What's the rest of your season's schedule look like?
I will be racing Miami 70.3 in October, and Arizona 140.6 in November. After that, I'll take some time off in preparation for the off season.
What is your full time job?
As of right now I am a Lifeguard for the City of Henderson and a part time student at UNLV. I am currently training under QT2 and Outrival Racing to become a certified triathlon coach. My passion for triathlon has grown immensely during my first pro year and I am eager to learn more of the sport through coaching.
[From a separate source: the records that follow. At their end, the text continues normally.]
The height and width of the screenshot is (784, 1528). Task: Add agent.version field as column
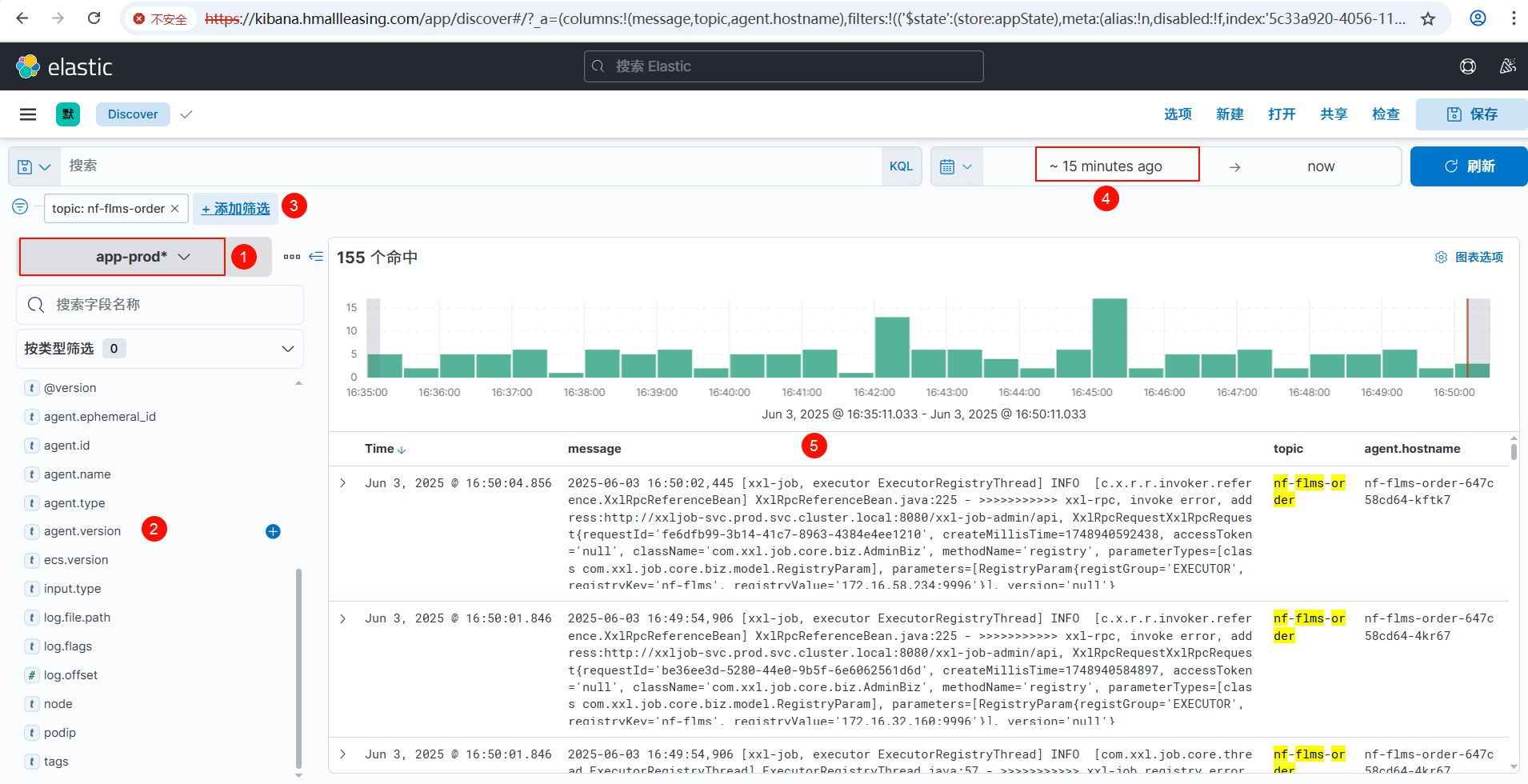(273, 532)
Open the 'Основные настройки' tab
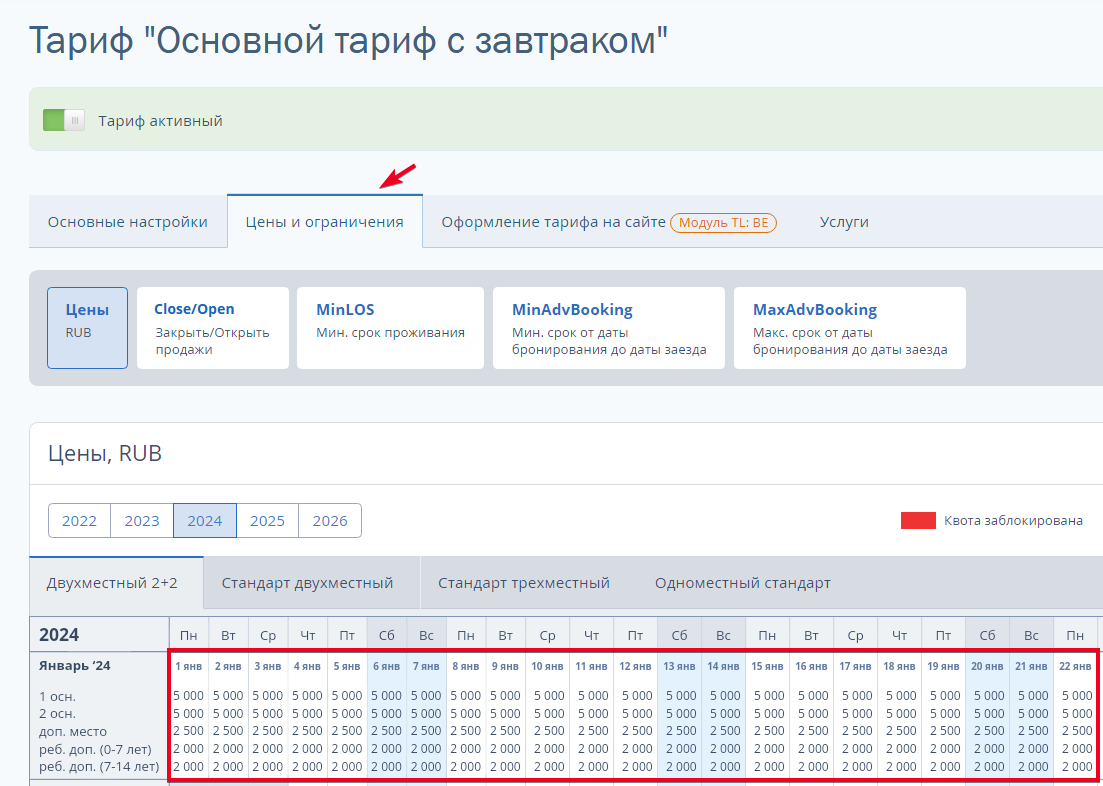The image size is (1103, 786). [128, 222]
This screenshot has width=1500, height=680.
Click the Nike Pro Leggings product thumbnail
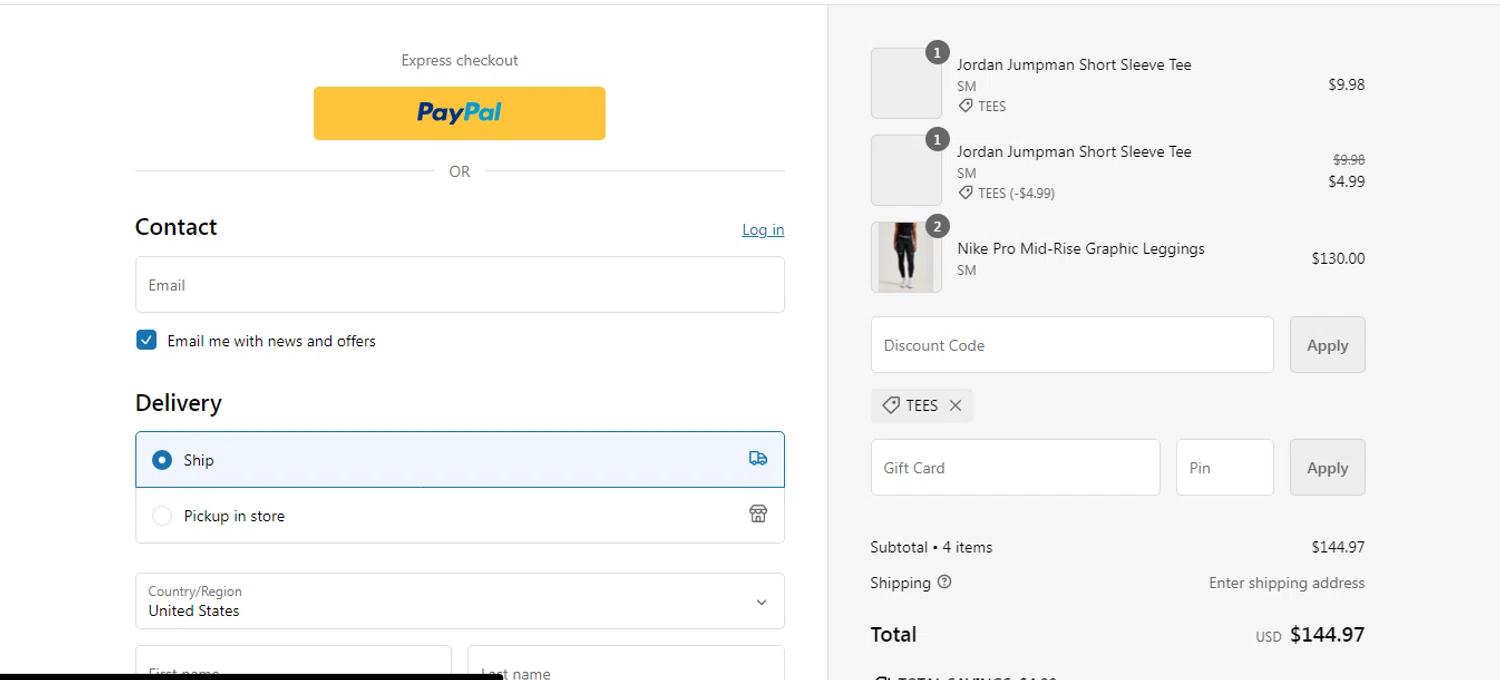[906, 257]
Tell us about your training. Tell us about how you manage work/life/training balance:
Balancing School, Training, and Work can be very difficult. Making a schedule of it all is the only way to keep things fun and not overwhelming. Paul and I work on creating a schedule that fits my needs for training and that doesn't interfere with school or work. I keep most of my classes online so that I have the flexibility to move things around and get my work done on time. My job is aware of my school work and training needs, so they give me flexibility as well. Training can be a lot to handle, my usual training week is anywhere from 15 to 25 hours a week. That includes three or more swims, five bike rides, and four runs with some strength training/ mobility work thrown in there. Every week is purposely orchestrated, there will be days where I'm exhausted or days where I'm doing better than expected. This is where the Athlete/Coach communication comes in play to make sure 1.) You don't get burnt out. 2.) we keep things fun. 3.) we're here to get better.. not injured.
If you could give one piece of advice to a newbie endurance athlete, what would it be?
Get a coach, and listen to your coach. Too many times I see people doing too much or going to the point of exhaustion at every workout. Giving 100% every time you train is quickest way to fall into a cycle of inconsistent training. Not only that, but you are also more likely to become injured. Getting better is a long term process and talent only gets you so far in the sport of triathlon. Be observant and pay attention to what your coach says at all times!